One of them is Mark Tabler, executive director of Genesis Re, a segregated cell medical stop-loss captive, which redomesticated from Arizona to Vermont in 2015.
(Tabler also launched a separate medical professional liability risk retention group, Innovative Physician Solutions, of which he is COO.)

Tabler, the former president of the Arizona Captive Insurance Association, said he has found his calling.

“Once I got into the captive industry through this organization, it was just exciting,” he said. “I wouldn’t want to be in anything else.”

Stop-loss captives are, in essence, a type of reinsurance that kicks in to cover employee health care costs above a certain limit. And they have a number of advantages, according to Tabler.

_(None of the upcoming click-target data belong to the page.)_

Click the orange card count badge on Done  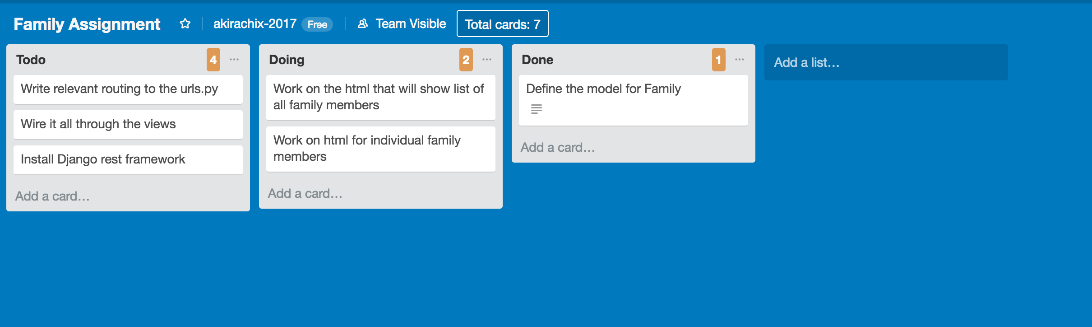click(x=719, y=60)
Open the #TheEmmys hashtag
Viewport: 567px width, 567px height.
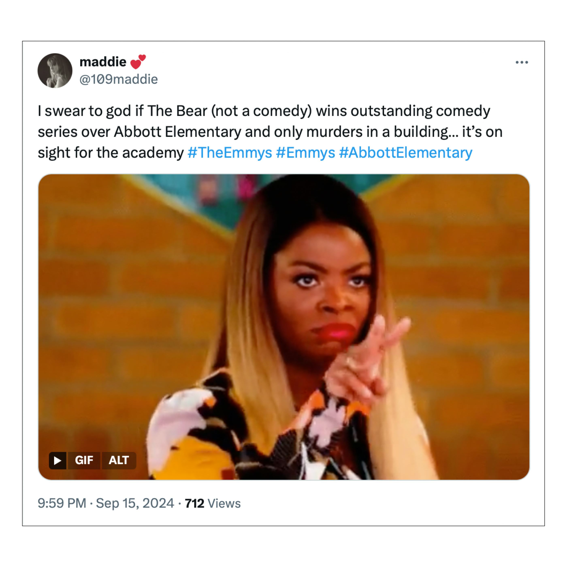(x=230, y=153)
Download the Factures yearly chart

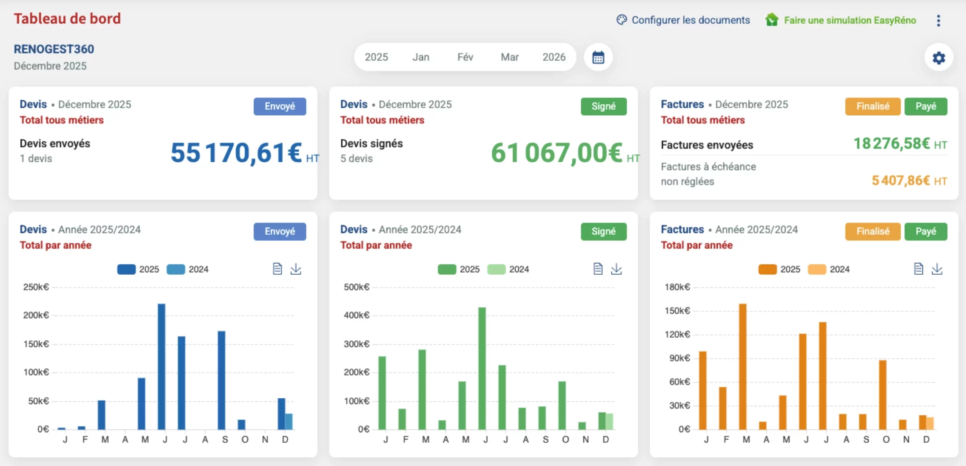pyautogui.click(x=937, y=269)
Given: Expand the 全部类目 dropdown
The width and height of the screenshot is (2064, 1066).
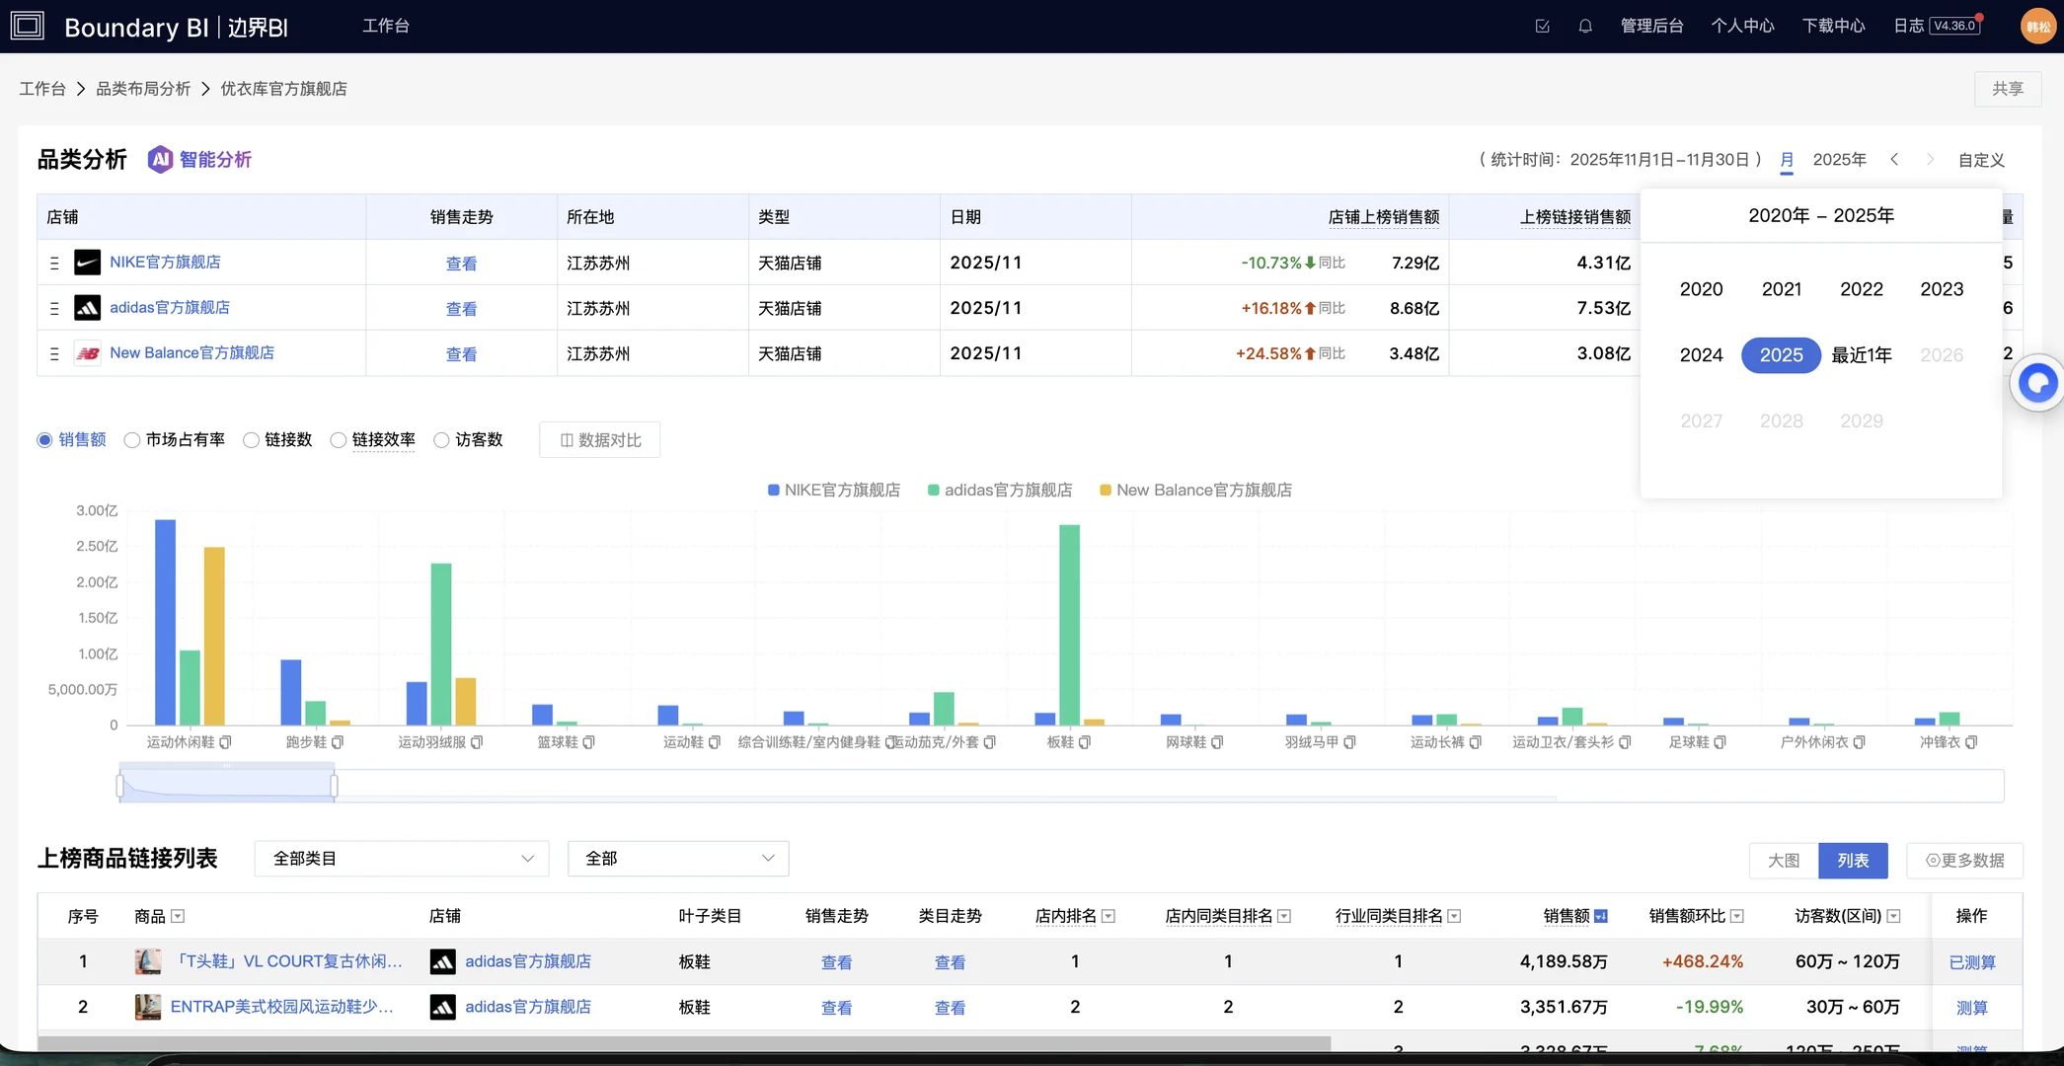Looking at the screenshot, I should pos(402,859).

Steve Gransbury, president, Accident & Health, QBE North America

Steve Gransbury, president, Accident & Health, QBE North America

That’s especially true of the one he operates, he said.

Genesis Re is owned by TPA and benefits company SIHO Insurance Services, which has its own book of business, as well as managing a large number of administrative services only (ASO) contracts, so the company has a good understanding of how to manage the health of large populations of people, Tabler said.

By setting up its own captive, it is able to apply that expertise to finance and control its exposures — and recoup any savings gained from loss control.

Steve Gransbury, president, accident and health for QBE North America, is another supporter of the captive stop-loss option.

The benefits of stop-loss captives are manifold, he said, but the primary ones are control and transparency.

“For a group captive, there is control in how to approach risk with economies of scale not available to mid-sized employers who don’t participate in a group captive,” he said.

“For a single-parent captive, there is control over financing or predictable risk internally versus the commercial market.”

Because captive premiums are treated as ordinary business expenses, he continued, there are incentives for “greater risk, claim and reserving control,” not to mention to keep underwriting profit and maintain stable prices.

Not Loved by All

Medical stop-loss captives aren’t without opposition though.

Some regulators perceive stop-loss captives as instruments for side-stepping the provisions of the Affordable Care Act.

State legislators in Minnesota and Rhode Island, for instance, considered putting floors on deductibles or increasing the attachment points for stop-loss captives — the dollar limit amount at which stop-loss would kick in above primary health insurance.

California passed a law that limited stop-loss captives to employers with 100 or more workers.

In July 2013, the captive regulator in Washington, D.C. took an even stronger stand. Dana Sheppard, associate commissioner of the district’s Department of Insurance, Securities and Banking, declared:

“Washington, D.C. is not in favor of allowing small employers located in D.C. to self-insure their health care risks, including the establishment of medical stop-loss captives, if their motivation for doing so would result in removing young and healthy persons from the exchange, leaving older and less healthy employees in the exchange.”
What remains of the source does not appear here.